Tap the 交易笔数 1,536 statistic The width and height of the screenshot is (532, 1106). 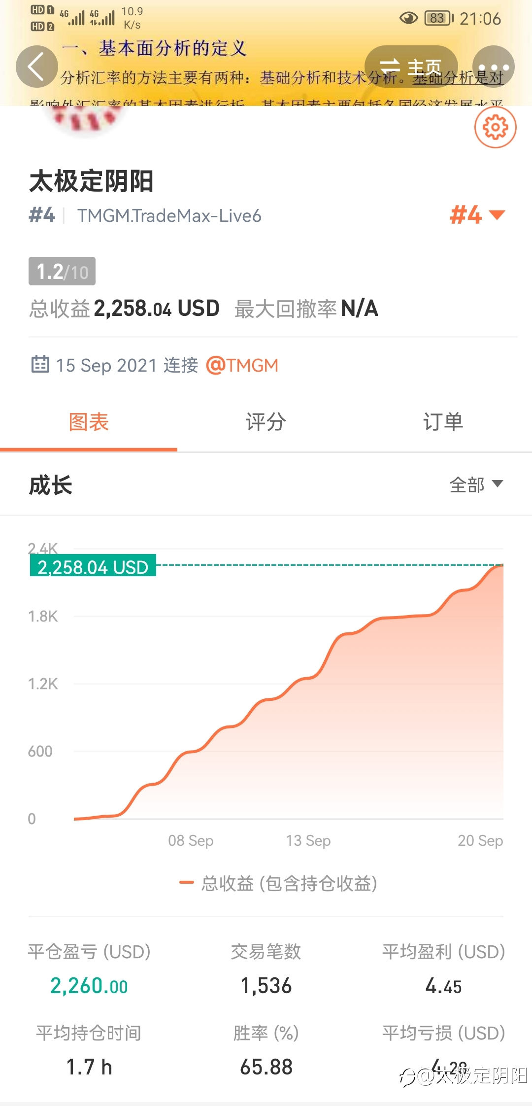pos(266,969)
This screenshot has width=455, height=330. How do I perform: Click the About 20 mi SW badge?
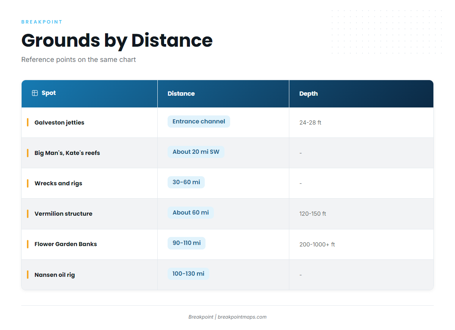[x=196, y=152]
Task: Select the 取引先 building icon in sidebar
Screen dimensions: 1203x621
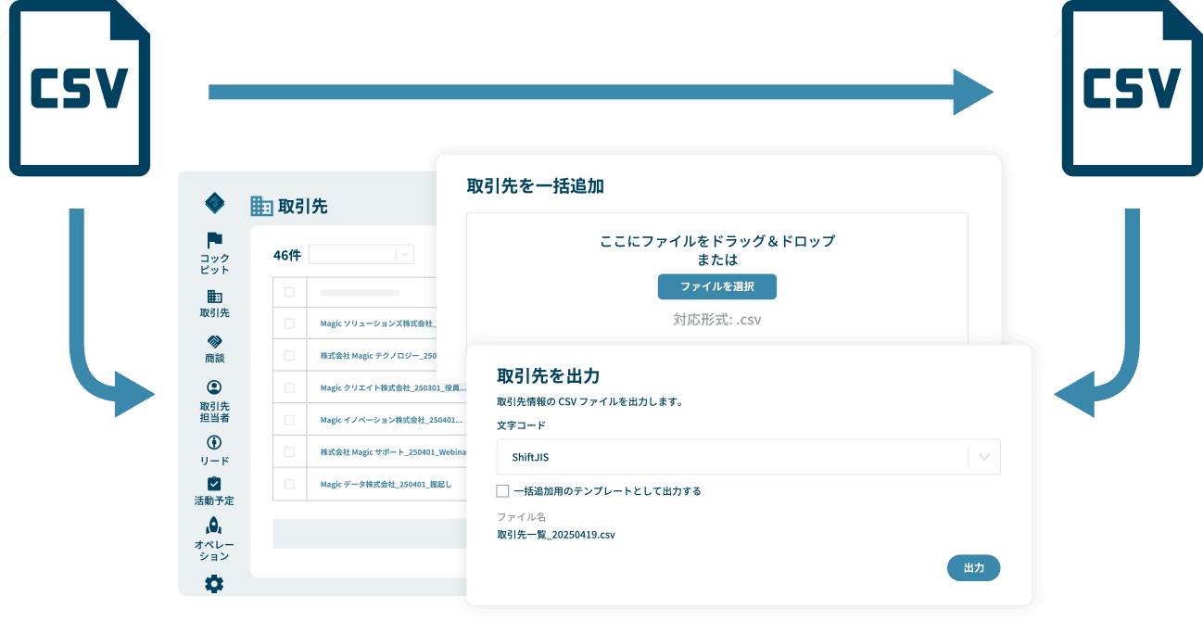Action: (x=214, y=297)
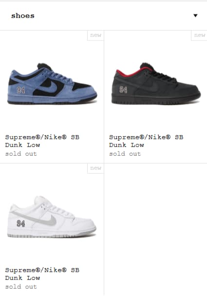Click the black dropdown arrow triangle
Screen dimensions: 207x297
point(195,16)
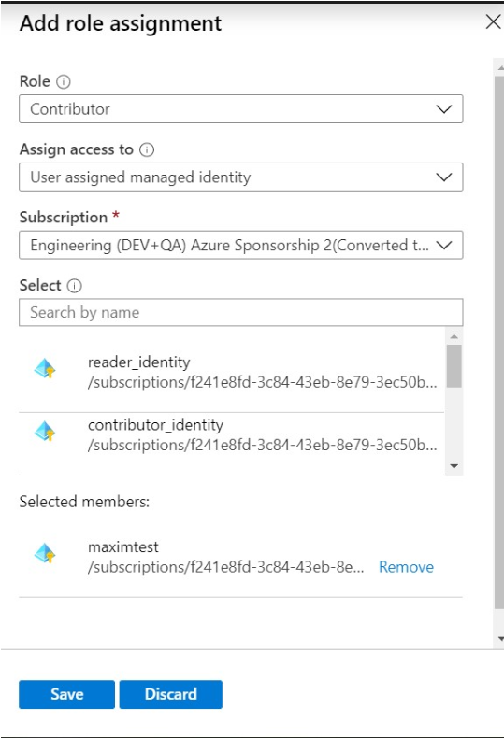Click the info icon beside Assign access to
This screenshot has width=504, height=738.
tap(147, 149)

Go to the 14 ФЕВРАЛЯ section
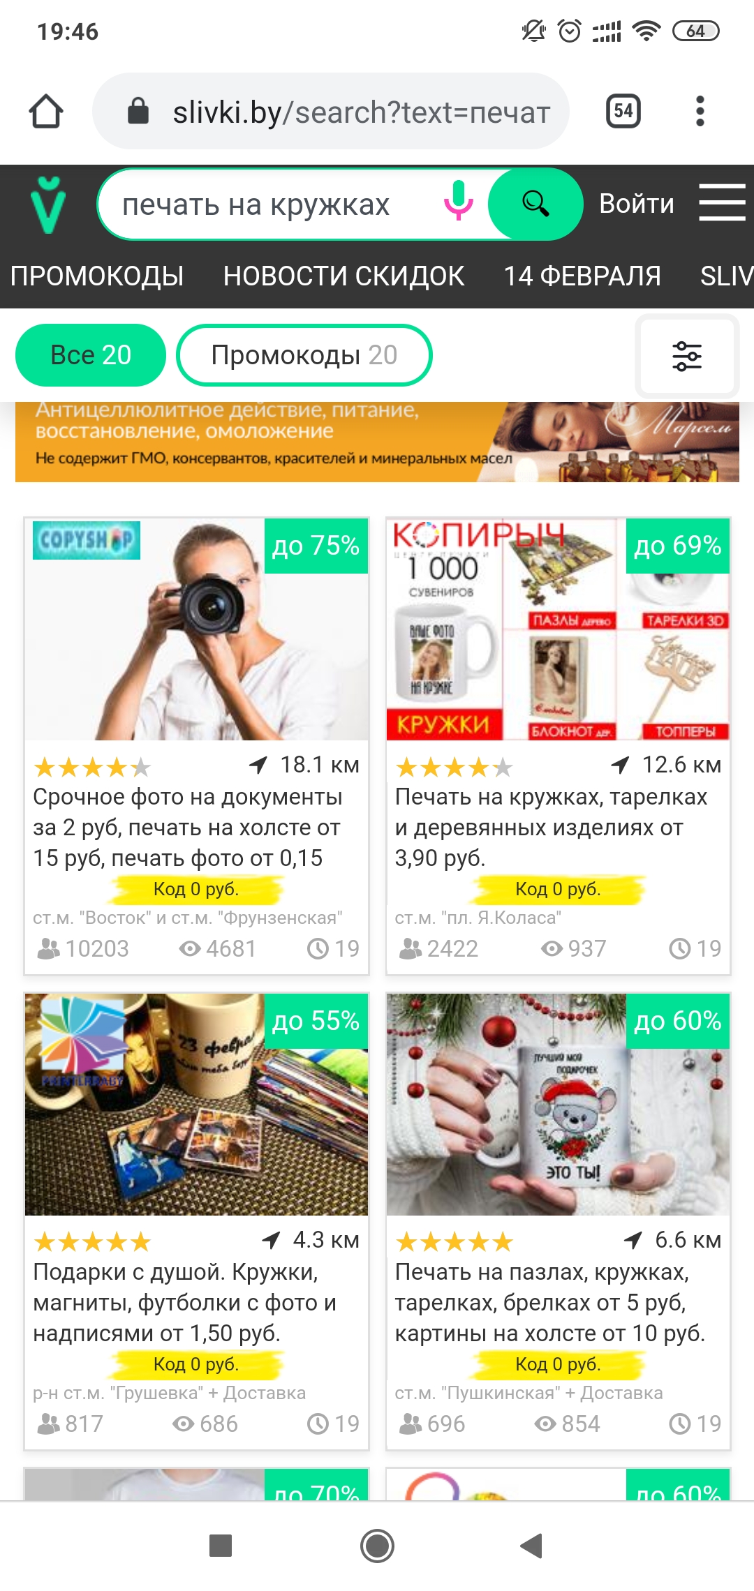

━━━

**Directions for this task**: Transcribe the span of lines that runs from the line with "Screen dimensions: 1203x621" to the end of the data, both ends included, exactly, with nothing else and no pictures.

**Your response**:
Screen dimensions: 1203x621
Action: (x=214, y=297)
Click the black dropdown arrow triangle
Screen dimensions: 207x297
point(195,16)
Click the info icon beside Assign access to
This screenshot has width=504, height=738.
tap(147, 149)

Go to the 14 ФЕВРАЛЯ section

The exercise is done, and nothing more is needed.